Прокурор, как и полагается прокурорам, был в том возрасте, когда человек начинает подумывать о пенсии. И как всякий, надзирающий за соблюдением законности опосредованно, — через уголовные дела, через сообщения помощников, через заявления и жалобы граждан, прокурор настороженно относился к замысловатым версиям, справедливо считая, что в любом происшествии следует выделить суть, а не накручивать на простые обстоятельства разные разности.

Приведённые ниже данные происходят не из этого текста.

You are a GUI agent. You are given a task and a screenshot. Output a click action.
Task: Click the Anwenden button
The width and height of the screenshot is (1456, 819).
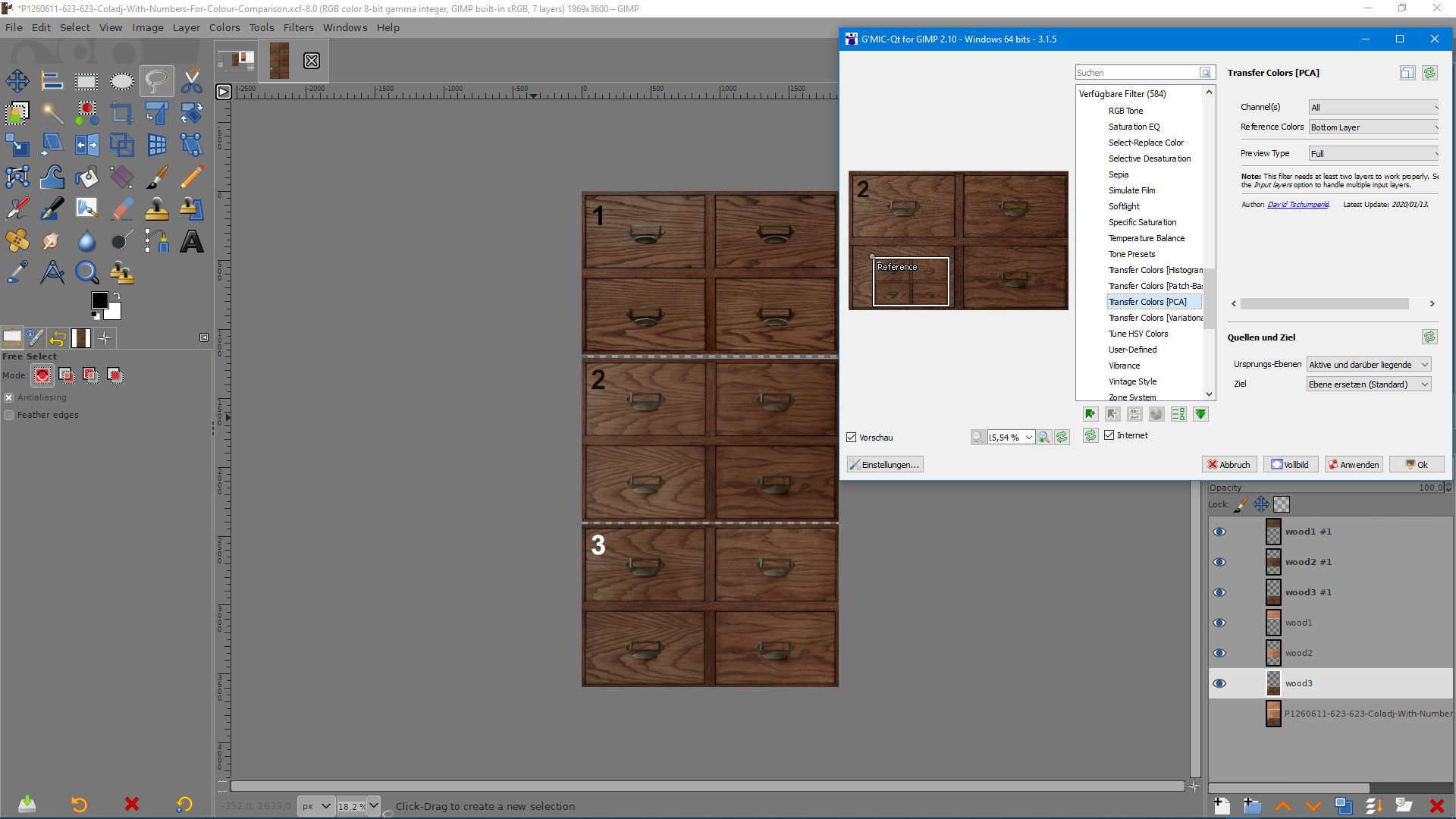coord(1353,465)
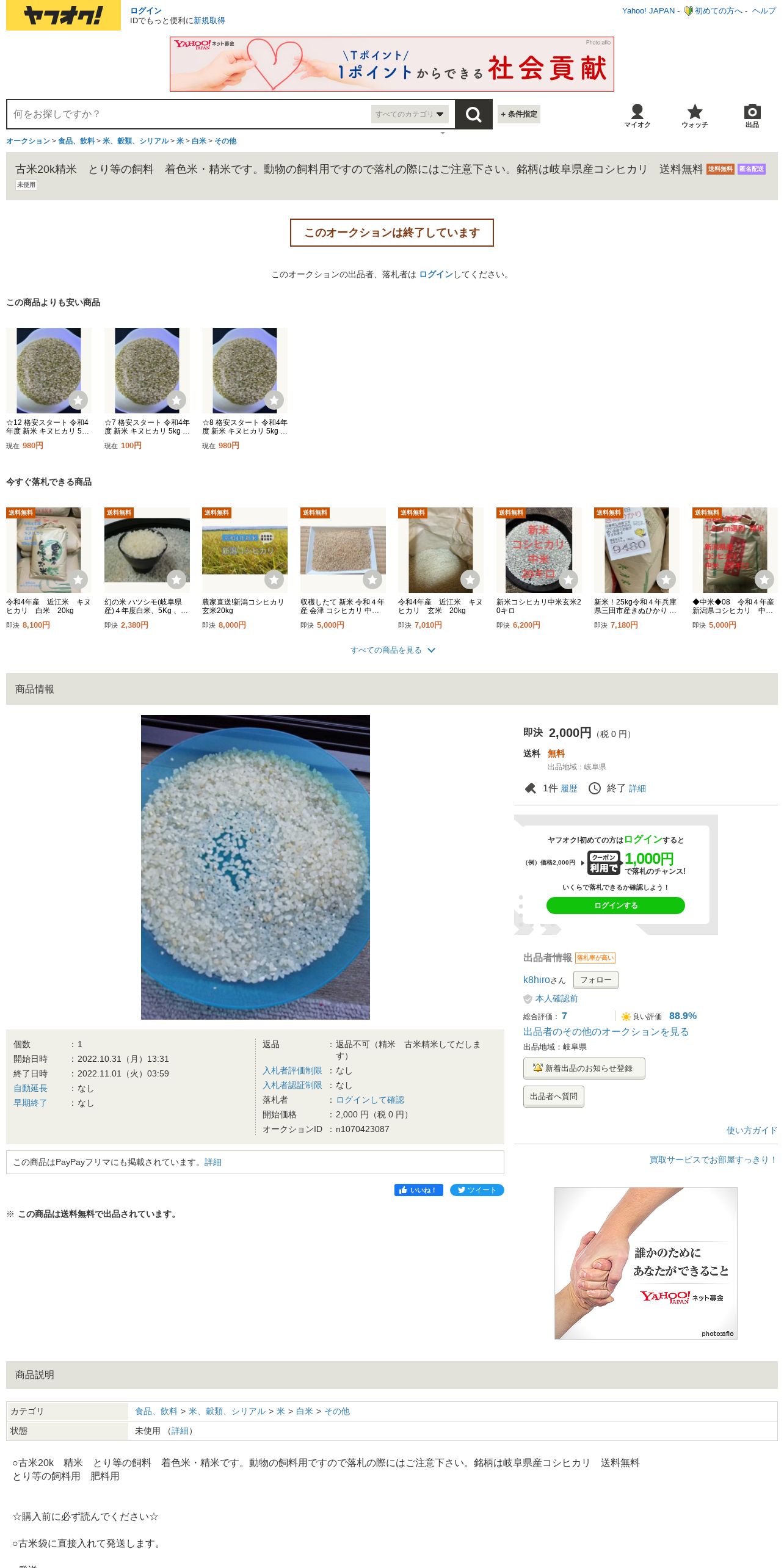Toggle watch star on the 8,100円 rice item

pyautogui.click(x=78, y=579)
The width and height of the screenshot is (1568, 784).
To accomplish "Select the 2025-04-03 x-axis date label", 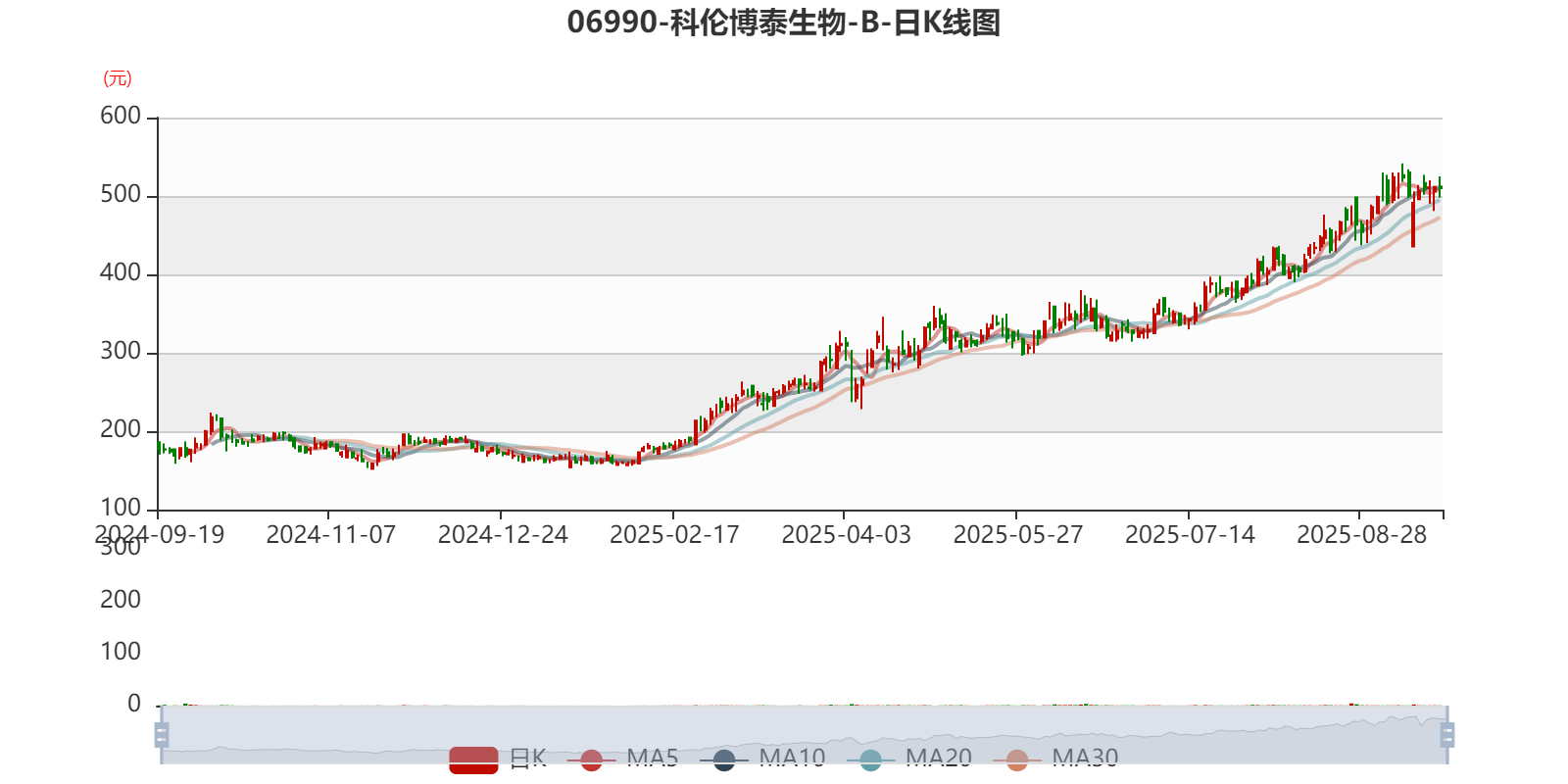I will [847, 535].
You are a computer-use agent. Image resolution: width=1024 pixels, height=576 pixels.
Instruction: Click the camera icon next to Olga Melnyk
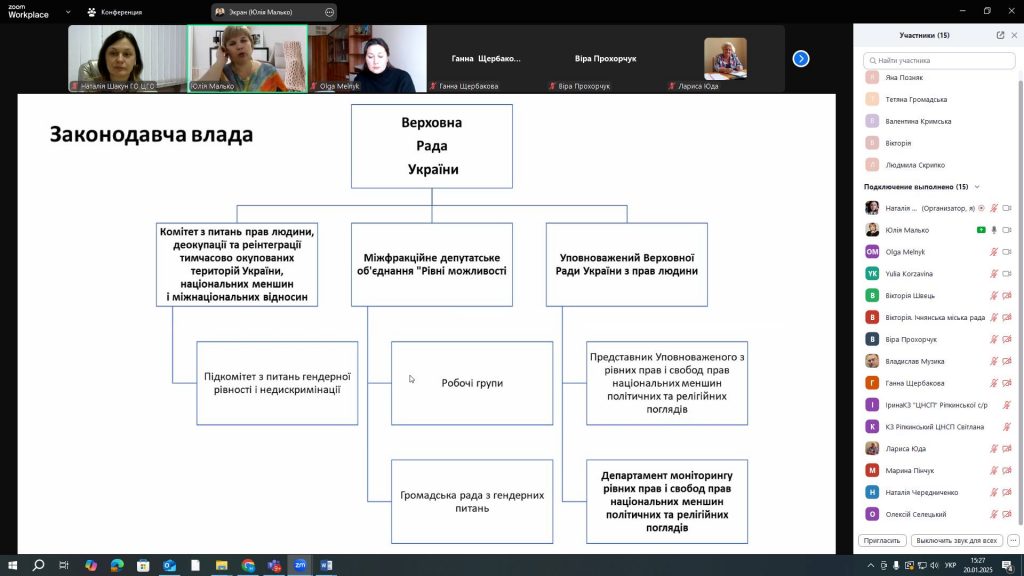point(1007,252)
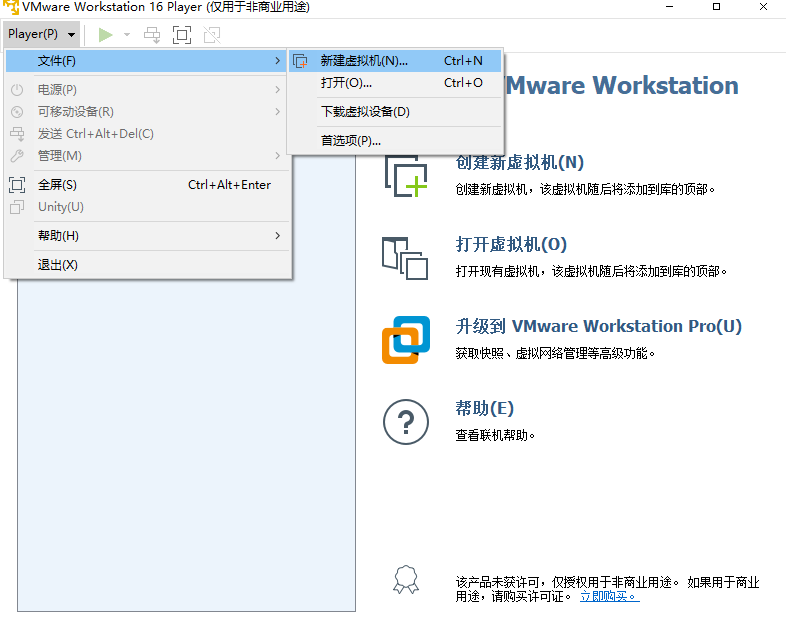Click the Unity mode icon in toolbar
This screenshot has width=786, height=627.
pyautogui.click(x=211, y=35)
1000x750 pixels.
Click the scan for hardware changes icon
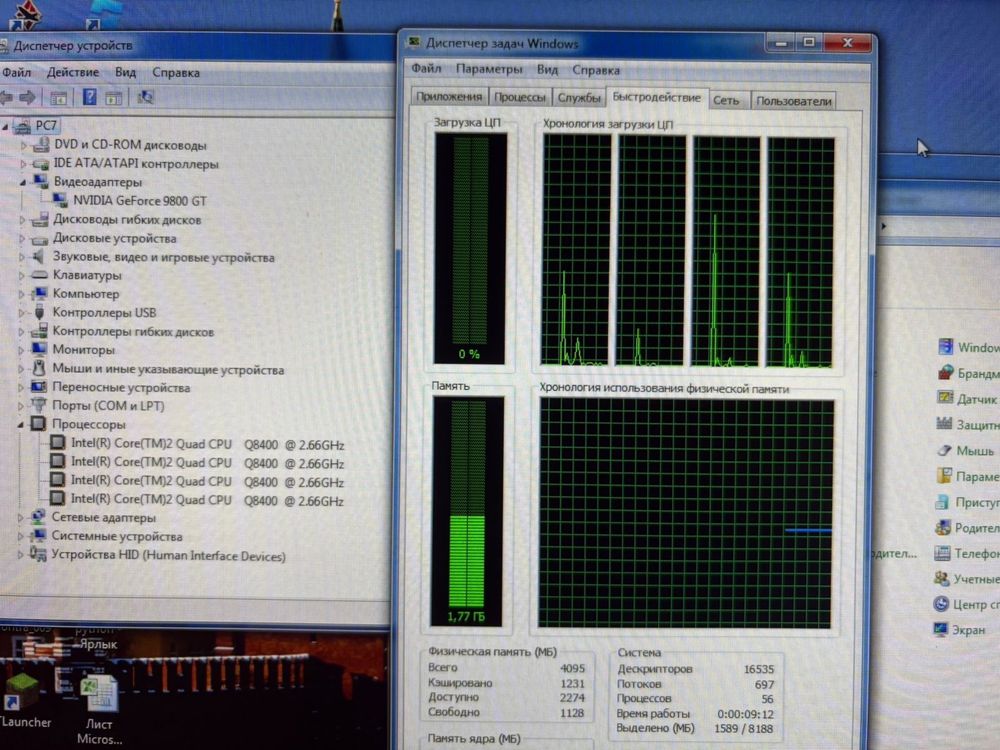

Поэтому Кромова он выслушал, недоверчиво пощипывая верхнюю губу.
— Надеюсь, ты понимаешь, что речь идет о руководителе? — для начала спросил он.
— К сожалению, — дипломатично отозвался Кромов.
— То, что прослушивание телефонных разговоров допускается лишь в крайнем случае, тебе тоже объяснять не нужно?
— Нет.
— Добровольский возбудил дело?
— Он в следственном изоляторе.
— Вот видишь… Как же я могу санкционировать прослушивание?
Кромов, словно это не было известно прокурору, подсказал:
— Так… вы можете возбудить.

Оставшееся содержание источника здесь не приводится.